Master of Science Final Reviews
The master of science design research studio held its significant review of work-to-date on January 29, 2009. The review panel included George Johnston, Associate Professor of Architecture at Georgia Tech; Daniel Herwitz, Director of the Institute For The Humanities at the University of Michigan; and Tom Buresh, Perry Kulper, Will Glover, Amy Kulper, and Jason Young from Taubman College.
The studio began with a program to design a halfway house for recovering addicts issued to the students, along with a particular site on Telegraph Road, west of Detroit. The program was delivered in very conventional terms and importantly without a prescribed spin from Associate Professor Jason Young, the studio advisor, allowing the "dirty realism" of the program and its attendant issues stand on their own terms. The students worked quickly for five weeks on the halfway house proper. After this initial five-week period, the students began a more intensive (and conceptually slower) "design research" project, using the architectural body of their five-week design as something that might be dissected and examined in more detail, with an interest in developing research tangents of varied sorts. The studio goals included having both a design proposal for the building and also a series of design research skirmishes brought on by it.
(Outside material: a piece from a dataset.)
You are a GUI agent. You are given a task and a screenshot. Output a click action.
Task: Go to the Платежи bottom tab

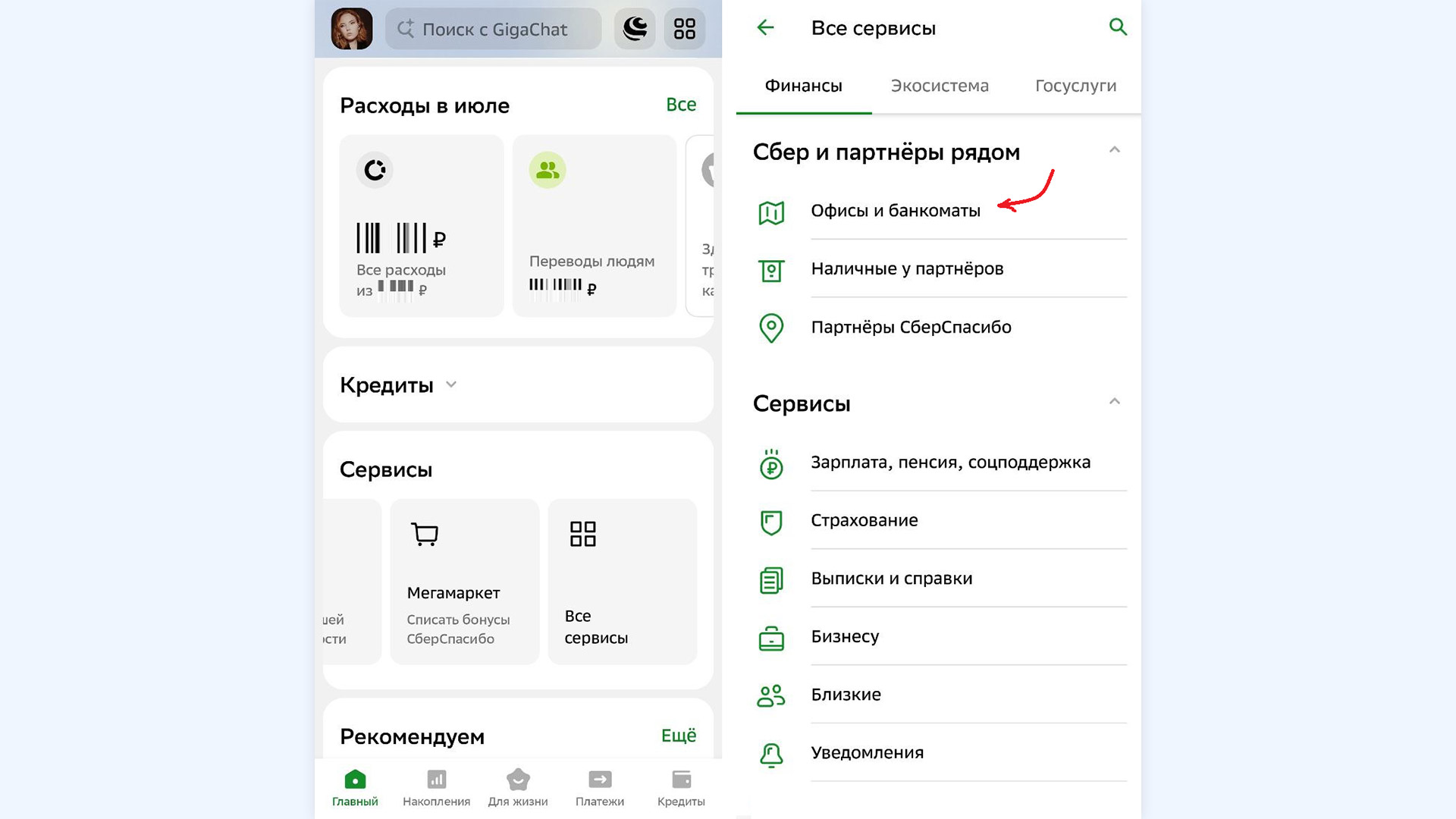[600, 789]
The studio advisors maintained that the particulars of the program and site could yield vibrantly to the nature of the design research, which may or may not insist on the building as an anchoring device. The students were encouraged to take responsibility for the conceptual and physical relationships within the ensuing research and to use the tools of the designer together with research trajectories born out of a seminar taught by Assistant Professor Amy Kulper.
The seminar took questions of "disciplinarity" as its primary focus, asking what constitutes the discipline of architecture's defining boundaries, how it is that we might become more aware of our operations on and within the discipline of architecture, and asserting its identity as one of an aggregate condition. The weekly discussions delved into various disciplinary modes of operation such as: performing dissections, establishing authorities, consolidating interests around a catalyst, and sustaining disparate methodologies and epistemologies. Parallel to reading and discussion, the students were asked to develop their own research interests and push those through the structure of the seminar. It would be fair to characterize the coupling of the studio and the seminar as an attempt to reconsider how the two distinct pedagogical formats relate to one another, the ambition being to plot differences and similarities within the contours of specific design research itineraries.
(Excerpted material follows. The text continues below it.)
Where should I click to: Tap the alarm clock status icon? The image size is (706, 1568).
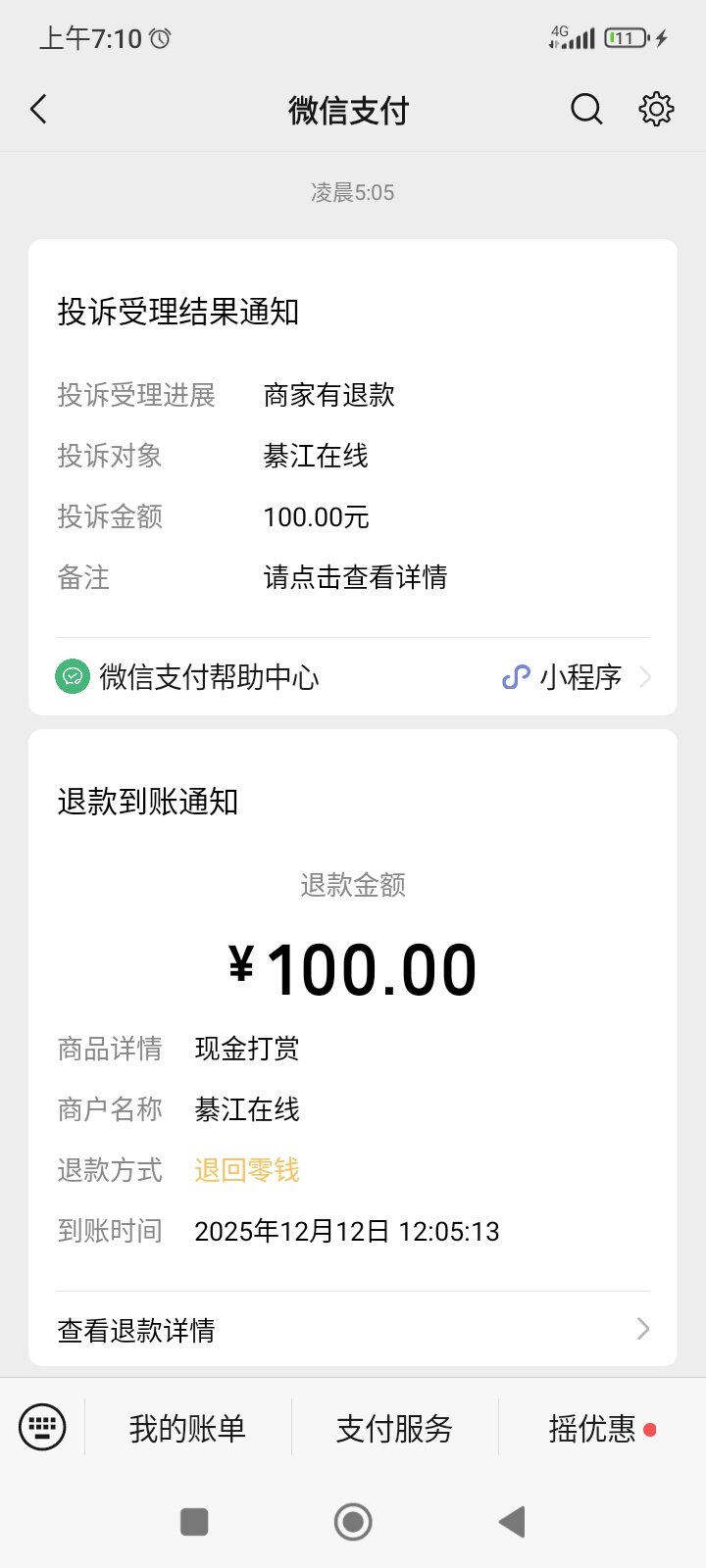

The review began with a one-hour viewing period. Here each reviewer read the design work on his or her own terms, developing reactions to the work stemming from the particular qualities communicated by the artifacts of the process. The audience and students then assembled around a large table, surrounded by the work, and each student, one by one, individually presented his or her interests, making reference to his or her particular artifacts and projecting their work as images, and expanding the context of the work.